# Introduction to me and my boat



## BDann (Apr 3, 2017)

Nice rig!


----------



## permitchaser (Aug 26, 2013)

That boat looks fishy. So before you lost the PP how did it pole


----------



## caidenjenkins (Sep 16, 2020)

permitchaser said:


> That boat looks fishy. So before you lost the PP how did it pole


Amazing


----------



## caidenjenkins (Sep 16, 2020)

BDann said:


> Nice rig!


Thank you!


----------



## redchaser (Aug 24, 2015)

Good job, J boats make great little skiffs. I ran a J16 for 18 years.


----------



## caidenjenkins (Sep 16, 2020)

redchaser said:


> Good job, J boats make great little skiffs. I ran a J16 for 18 years.
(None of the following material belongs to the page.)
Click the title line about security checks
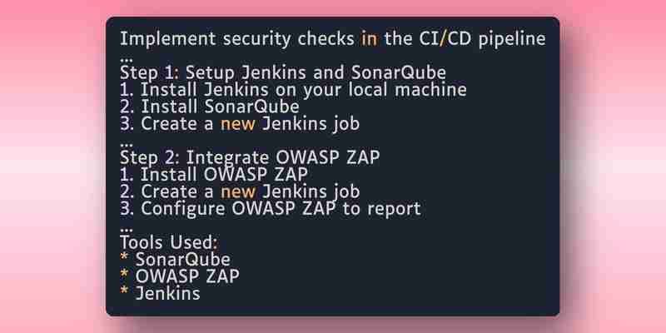Viewport: 666px width, 333px height. [332, 39]
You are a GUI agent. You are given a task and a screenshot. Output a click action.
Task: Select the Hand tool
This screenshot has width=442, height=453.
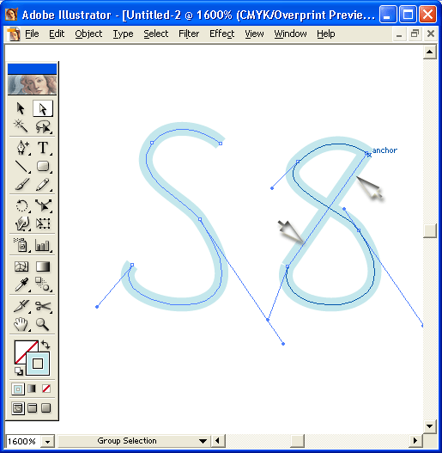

Thank you, yeah mine is perfect for what I need.


----------



## MudSkipper (Jan 11, 2021)

You need to throw that girlfriend back. They can be trouble


----------



## caidenjenkins (Sep 16, 2020)

MudSkipper said:


> You need to throw that girlfriend back. They can be trouble


Haha, she tried to buy me a new one but I couldn’t let her do that.


----------



## BallisticJoel (Jan 21, 2020)

Good to see you on here man!!!! Lets go catch some reds! We are supposed to be coming down at the end of the month.


----------